### STUDY TEXT
■ ■ ■ ■

The Elon student successfully juggled roles with the Elon football team and The Burlington School boys’ basketball program, while also supporting the Elon softball program for a year. In addition, she completed short-term internships with the NC State and UCLA athletic programs – the latter conducted during her semester in the Elon in Los Angeles program. Plus, she worked for The Phoenix Club during the past year.
Saulsby’s summers were just as demanding, spending the past two years living in Portland and interning with Blue Ox.
As Saulsby’s supervisor at Blue Ox, Ross saw first-hand how her intern’s skillset has developed over time. Ross applauded her mentee’s ability to capture graphic elements, craft a story and evoke emotion. Additionally, Saulsby’s personality and professionalism always have separated her in a positive way, Ross explained.
“Kendall’s already become a superstar on set with clients as big as Nike, has built up an ability to meet deadlines, and can communicate professionally with coworkers,” Ross said. “These are hard skills to build for anyone and so she’s far beyond her years with her progress. The most exciting thing is that although Kendall has already made immense progress, she’s truly just getting started and the sky’s the limit in terms of her future of being a masterful editor and filmmaker.”

■ ■ ■ ■

### GIVEN INFORMATION
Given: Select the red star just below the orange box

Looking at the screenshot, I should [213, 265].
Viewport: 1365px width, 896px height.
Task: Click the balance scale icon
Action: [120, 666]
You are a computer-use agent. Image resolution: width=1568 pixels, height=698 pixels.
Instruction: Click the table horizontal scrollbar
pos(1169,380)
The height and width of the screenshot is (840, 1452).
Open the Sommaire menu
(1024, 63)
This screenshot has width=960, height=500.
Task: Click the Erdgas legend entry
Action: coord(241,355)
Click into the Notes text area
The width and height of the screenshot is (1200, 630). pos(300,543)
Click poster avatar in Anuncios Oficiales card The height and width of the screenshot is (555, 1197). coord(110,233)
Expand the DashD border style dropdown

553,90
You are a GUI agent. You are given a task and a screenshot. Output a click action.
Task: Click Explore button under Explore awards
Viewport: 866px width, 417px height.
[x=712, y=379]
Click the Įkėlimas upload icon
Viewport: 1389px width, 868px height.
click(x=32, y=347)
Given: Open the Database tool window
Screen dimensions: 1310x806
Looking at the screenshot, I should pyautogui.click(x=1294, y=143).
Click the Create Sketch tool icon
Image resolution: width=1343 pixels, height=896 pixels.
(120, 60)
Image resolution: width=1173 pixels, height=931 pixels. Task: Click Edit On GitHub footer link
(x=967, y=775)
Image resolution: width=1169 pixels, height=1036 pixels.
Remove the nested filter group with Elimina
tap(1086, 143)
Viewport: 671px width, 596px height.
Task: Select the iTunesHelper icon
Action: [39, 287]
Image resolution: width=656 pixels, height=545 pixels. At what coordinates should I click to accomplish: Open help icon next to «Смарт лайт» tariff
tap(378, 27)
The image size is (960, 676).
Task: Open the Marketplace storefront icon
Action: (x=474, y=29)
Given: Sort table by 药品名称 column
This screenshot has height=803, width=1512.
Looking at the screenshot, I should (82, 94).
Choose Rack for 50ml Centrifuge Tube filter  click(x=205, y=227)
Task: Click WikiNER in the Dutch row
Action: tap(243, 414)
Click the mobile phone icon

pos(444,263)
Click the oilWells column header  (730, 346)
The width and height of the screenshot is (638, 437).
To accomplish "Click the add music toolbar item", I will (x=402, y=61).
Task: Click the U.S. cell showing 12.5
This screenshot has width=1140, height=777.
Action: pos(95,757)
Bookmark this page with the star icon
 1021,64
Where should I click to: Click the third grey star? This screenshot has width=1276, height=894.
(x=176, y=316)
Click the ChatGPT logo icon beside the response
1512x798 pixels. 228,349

■ ■ ■ ■

### TASK LIST
A – In the text about Kendall Saulsby, why does Ross say Saulsby is "far beyond her years"? Answer in one to three sentences.
B – Extend the text about Kendall Saulsby, picking up after its final sentence.

### ANSWERS BELOW
A – Ross points out that Saulsby has become a superstar on set with clients as big as Nike, can meet deadlines, and communicates professionally with coworkers. Because these are hard skills for anyone to build, Ross says her progress puts her far beyond her years.

B –
With Saulsby producing great results, Blue Ox hired her to freelance remotely during the school year, adding another level of complexity to her already hectic schedule. Ross commended Saulsby for her willingness to sacrifice nights, weekends and free time to develop her craft.
“Every time we bring Kendall on for a project, it never fails to impress me that she does this work in between/on top of class, homework and extracurriculars,” Ross said. “It’s a complete nod to her amazing determination and ambition.”
Yes, the work has been challenging, but Saulsby explained that she can see how her past efforts have led her “to be where I am today,” she said. “I learn something new about editing and filming from my coworkers on every project, and my coworkers always push my creative ability to the limits.”
An unmatched passion
In the hours before The Burlington School’s championship game in late February, the team’s van fell silent as it rumbled west on Interstate 40.
“Our players, coaches and our social media team were all locked into the game,” said Marshall, recalling the nervous energy leading up to the title game against the Greenfield School.
During the team’s hourlong commute, Saulsby worked diligently in the van’s front seat putting the finishing touches on her final project for the season – her final contribution. When Marshall inquired about her work, Saulsby shared that she was creating a hype video for the team. “I’ve been working on it since 4 this morning,” she told Marshall.
“I was at a loss for words … but after seeing the video it became clear that Kendall had just created the last piece of motivation our players needed,” the coach said.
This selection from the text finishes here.